This game was weird.
Good weird, in that the A’s managed to pull a win out of it. Bad weird, in that I have no idea what the hell got into baseball for the first few innings. Baseball is almost always weird, but baseball just decided to abandon all sensibility, rationality, and perspective for a half-hour or so. If Brian McCann was involved in this game, he would’ve punched the concept of baseball in the face.
The game was atypical, is what I’m trying to get at here.
The weirdness started after an uneventful first inning. Sonny Gray got himself into a bit of a jam after a single, double, and walk loaded the bases. And then, Anthony Gose grounded the first pitch he saw to 1B Nate Freiman, and all hell broke loose.
Okay, here goes: Freiman was positioned perfectly to tag Munenori Kawasaki as he ran from 1st to 2nd, and he got the tag down, but the umpire blew it and said that Freiman missed the tag. Since the double play was dead (or so he thought), Nate threw home to try to prevent a run from scoring. Vogt caught it, and stepped on home plate to force Edwin Encarnacion out.
Then the Blue Jays challenged the play… saying that their own runner, Kawasaki was out by Nate Freiman’s tag. You don’t typically see managers trying to challenge their own players out, but if Kawasaki was actually out, that means that Vogt couldn’t force the runner out at home plate. And the call was overturned, Kawasaki was out between 1st and 2nd, and the run scored since Vogt didn’t get the tag down.
Of course, the umpire had signaled that Freiman had missed the tag while the play was occurring so Vogt made exactly the right play with the information he had. Essentially, the A’s were getting penalized a run for an umpire screw up. That didn’t sit well with the A’s, and BoMel decided to play the game under protest.
(This doesn’t really matter anymore, but in case you’re curious: playing a game under protest means that if the MLB decides that the umpires violated a rule and it cost the A’s a game, the game is to be replayed from that point. Meaning that if the A’s had lost by one run, we could have seen the first replayed game since 1986.)
Okay, did you get all that? I didn’t either. It was honestly one of the most confusing sequences I’ve ever had the pleasure to see. Straight chaos, ten minutes of people standing around the field and yelling at each other, no one knows exactly what the right call is or how it should be enforced… it was weird. Not even fun weird, just… weird.
Interesting note: this entire sequence of events is on video at MLB.com. The title and description? "Blue Jays Challenge Call: Blue Jays challenge a play at first base in the 2nd, and after review, the call is overturned, plating a run for the Blue Jays." Thanks, MLB.com. Great description, just about covers it. Nice job.
The game got more normal from then on. R.A. Dickey conceded a walk to Moss, a double to Vogt, and a bloopy double to Freiman to plate a run. A wild pitch let Vogt score from third, because knuckleballers are fun.
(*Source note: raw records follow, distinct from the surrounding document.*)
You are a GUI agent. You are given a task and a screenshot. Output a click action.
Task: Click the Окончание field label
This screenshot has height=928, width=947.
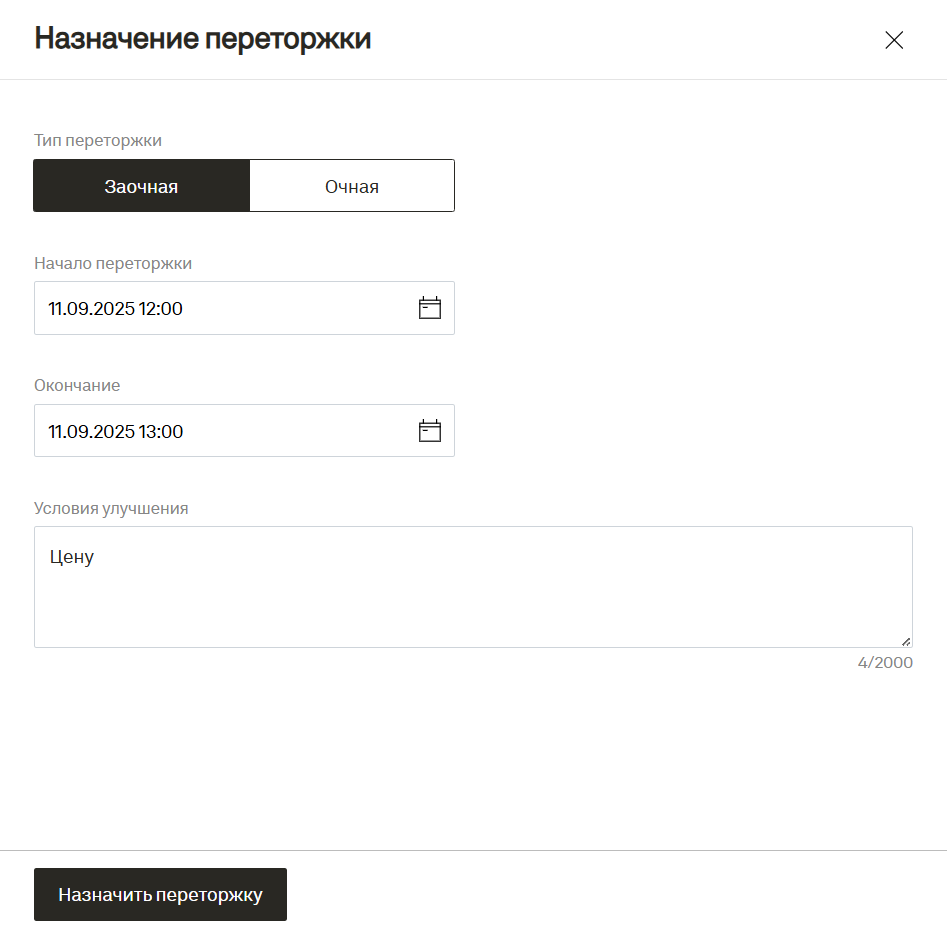click(x=77, y=385)
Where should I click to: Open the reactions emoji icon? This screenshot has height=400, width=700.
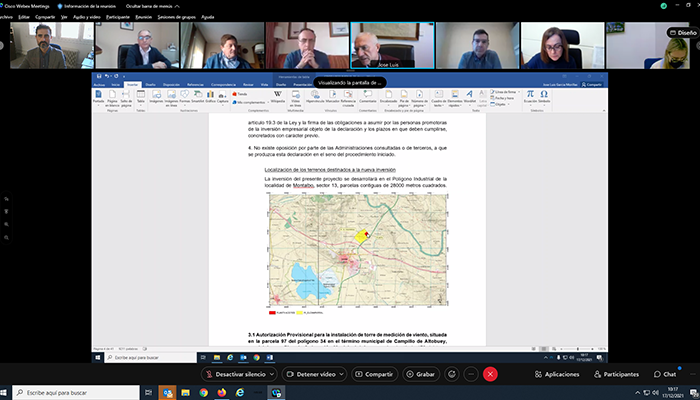pyautogui.click(x=453, y=373)
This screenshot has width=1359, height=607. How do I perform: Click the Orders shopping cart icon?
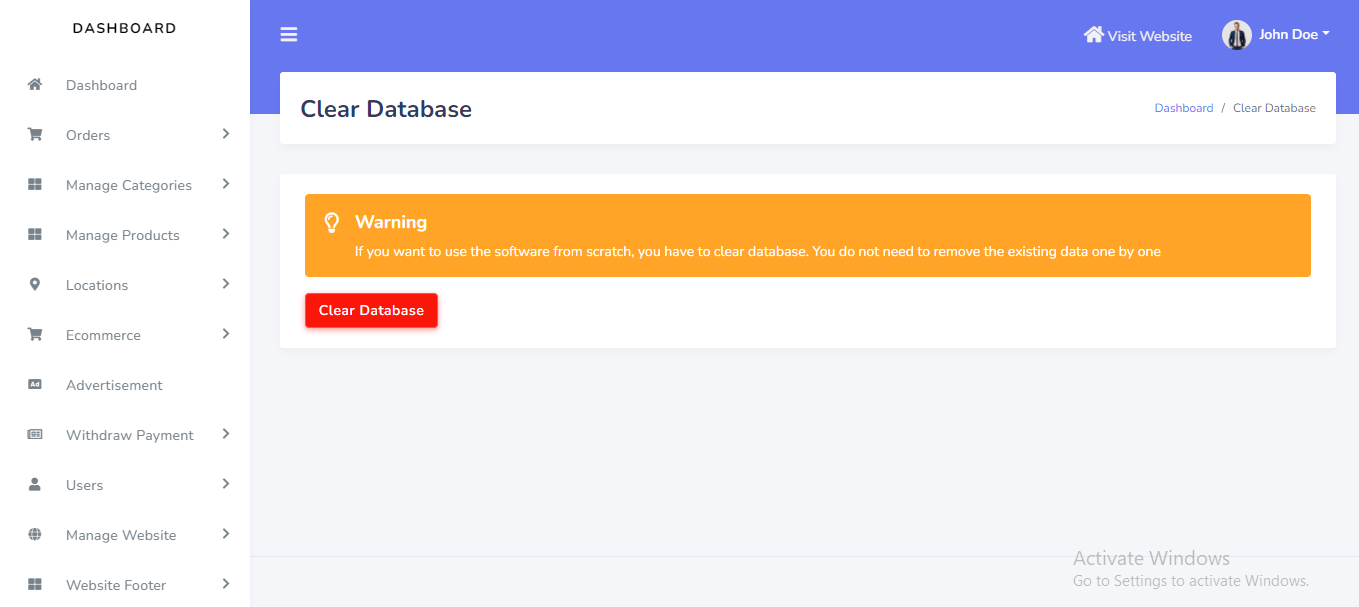click(x=35, y=135)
There really wasn’t a lot of action from that point out, mostly because Gray was excellent. His line says 7IP 1ER, but you can probably ignore that run for obvious reasons. For all intents and purposes, it was seven shutout innings from a pitcher that was scuffling some. An excellent sign — the strikeouts were there, the ground balls were everywhere, the curveball snapped, the fastball sizzled. It was impressive. There were three walks, but two of them were of the "fouling off several thousand strikes until he’s walked on a borderline pitch" variety, which I can’t really fault him for.
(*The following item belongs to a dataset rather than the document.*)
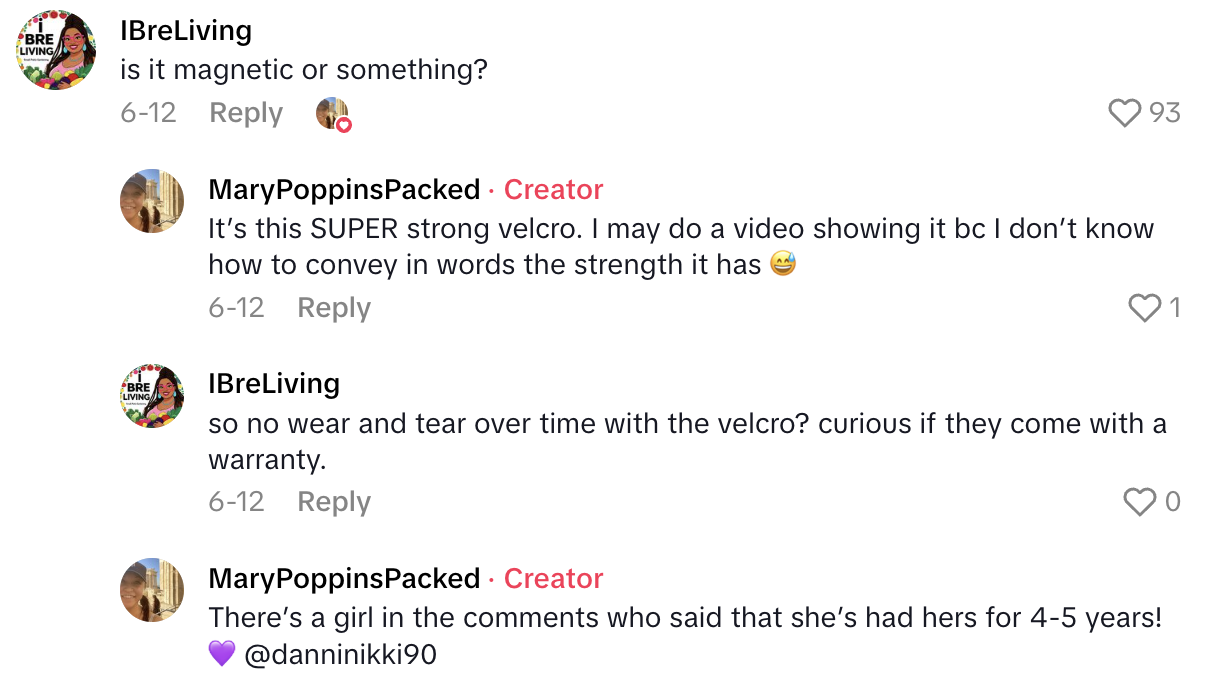1208x676 pixels.
Task: Reply to the SUPER strong velcro comment
Action: [334, 308]
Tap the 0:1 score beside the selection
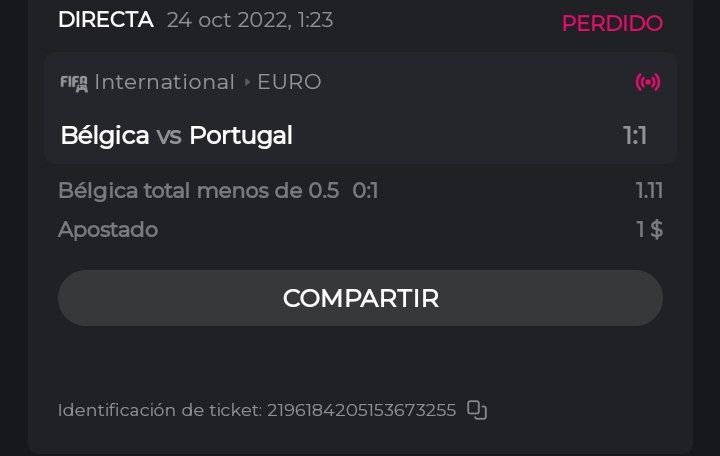The image size is (720, 456). click(365, 190)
Otero pitched a clean 8th inning, but only with the help of the TOOTBLANiest of TOOTBLANs. Not a great throw by Moss, but Freiman impressed with the tag.
R.A. Dickey was just as effective, until the Blue Jays manager decided to put him out there for 130 pitches, just for the lulz presumably. The A’s would score twice more on a Gentry single, Jaso double, Kawasaki throwing error, and a sac fly from Callaspo.
And Doolittle came in, and shut the door. The fastball was high and fast, and he looked just like "perfect unhittable Doolittle" we had come to know and love before the Rajai Davis ruined our collective weeks. And that was that.
And the Giants lost today, too. Today was a good day. A weird day, but a good day.